Cohort Studies with Sample Groups#

This guide explains how to use [[sample_groups]] (WC-02) to run per-sample and per-group analyses across an entire cohort.

Problem#

Population-scale studies require the same pipeline steps to run independently for every sample in every group. Manually duplicating rules for 50+ samples is error-prone and unmaintainable.

Solution: `[[sample_groups]]`#

Define one [[sample_groups]] block per group. Each block contains a list of sample IDs.
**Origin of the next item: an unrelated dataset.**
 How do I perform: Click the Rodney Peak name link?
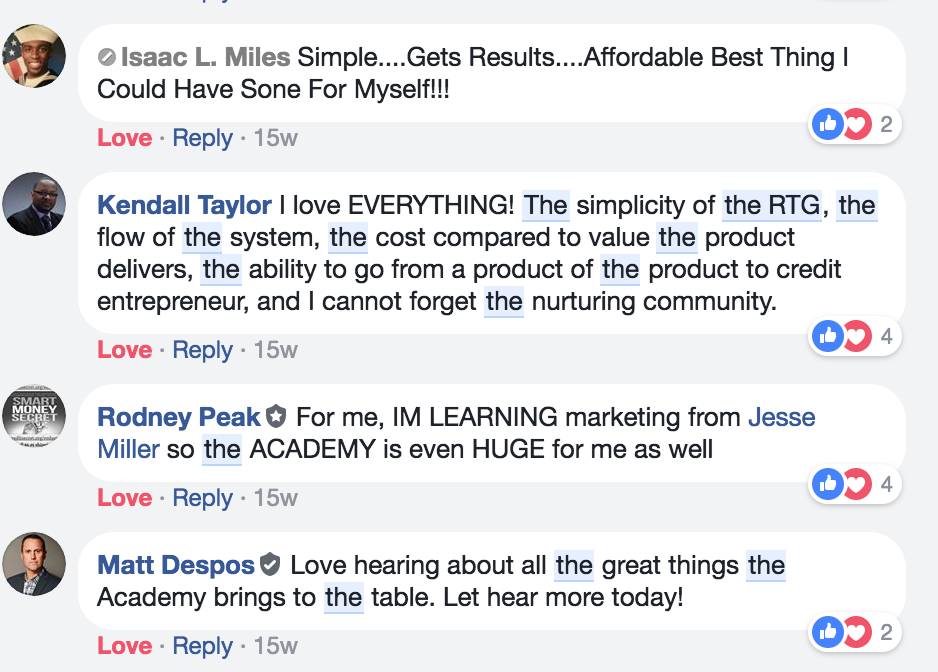tap(178, 417)
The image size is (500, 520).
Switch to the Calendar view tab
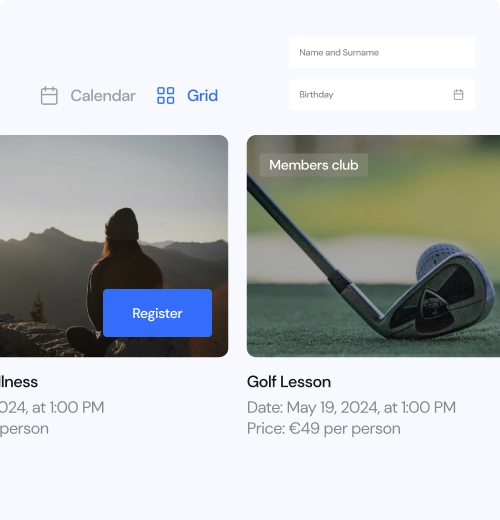point(88,96)
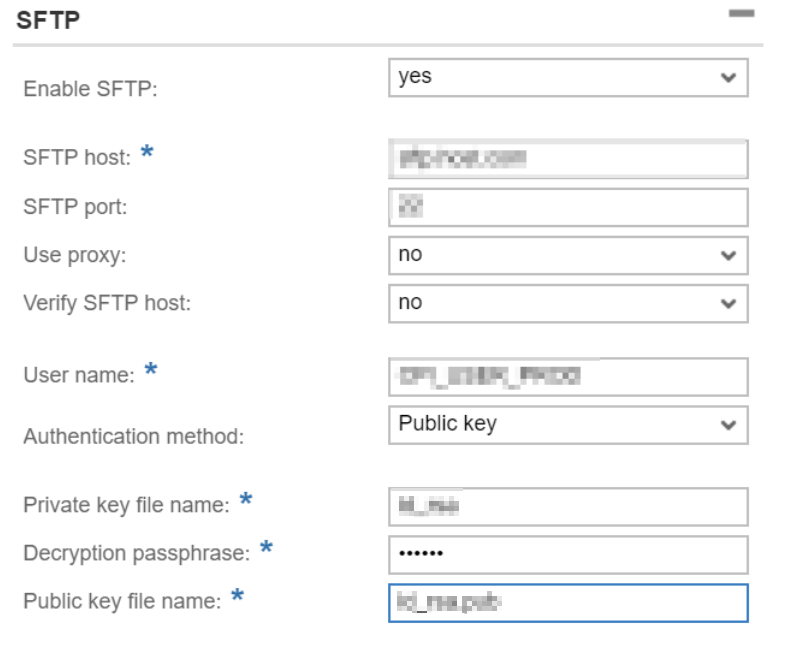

Rules that use {sample} or {group} placeholders are expanded once per (group, sample) combination.

[[sample_groups]]
name    = "control"
samples = ["CTRL_001", "CTRL_002", "CTRL_003"]

[[sample_groups]]
name    = "case"
samples = ["CASE_001", "CASE_002"]

Wildcard Placeholders#

Placeholder	Replaced with
`{sample}`	Individual sample name
`{group}`	Group name for this sample

Expanded Rule Names#

For a rule align across the groups above the engine produces:

align_control_CTRL_001
align_control_CTRL_002
align_control_CTRL_003
align_case_CASE_001
align_case_CASE_002

Rules that do not reference {sample} or {group} (e.g., a multiqc step that takes the whole qc/ directory) run once and are kept as-is.

Group Metadata#

Attach arbitrary metadata to each group for use in downstream reporting:

[[sample_groups]]
name    = "treatment_arm_A"
samples = ["PT_A001", "PT_A002"]
[sample_groups.metadata]
drug  = "compound_X"
dose  = "100mg"

Minimal Example#

[workflow]
name = "cohort-minimal"

[config]
reference = "/data/ref/hg38.fa"

[[sample_groups]]
name    = "healthy"
samples = ["H001", "H002"]

[[sample_groups]]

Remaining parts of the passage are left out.